INFORMATION PROVIDED below:

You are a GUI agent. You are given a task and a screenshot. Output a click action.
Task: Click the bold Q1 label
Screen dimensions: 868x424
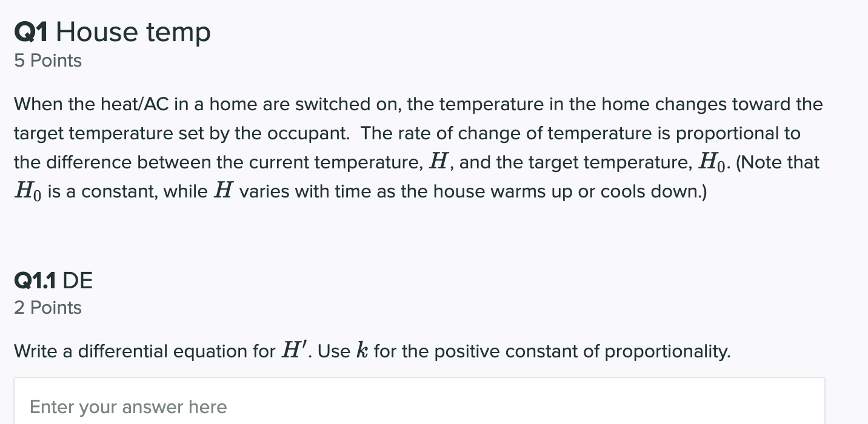coord(31,31)
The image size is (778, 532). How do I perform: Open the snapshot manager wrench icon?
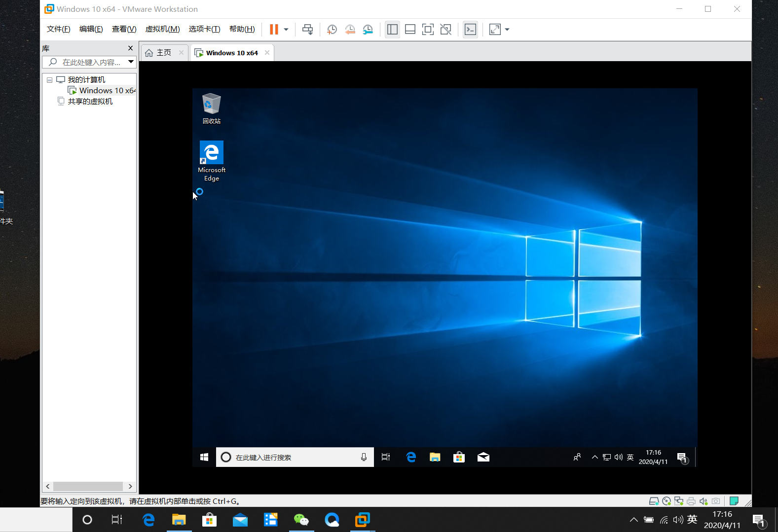point(368,29)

End of INFORMATION PROVIDED.

**WHAT THE TASK ASKS:** Every record above should come back exactly, but without its pictures.

**SOLUTION TO THE PROBLEM:**
You are a GUI agent. You are given a task and a screenshot. Output a click action.
Task: Click the bold Q1 label
Screen dimensions: 868x424
coord(31,31)
The image size is (778, 532). How do I perform: Open the snapshot manager wrench icon?
point(368,29)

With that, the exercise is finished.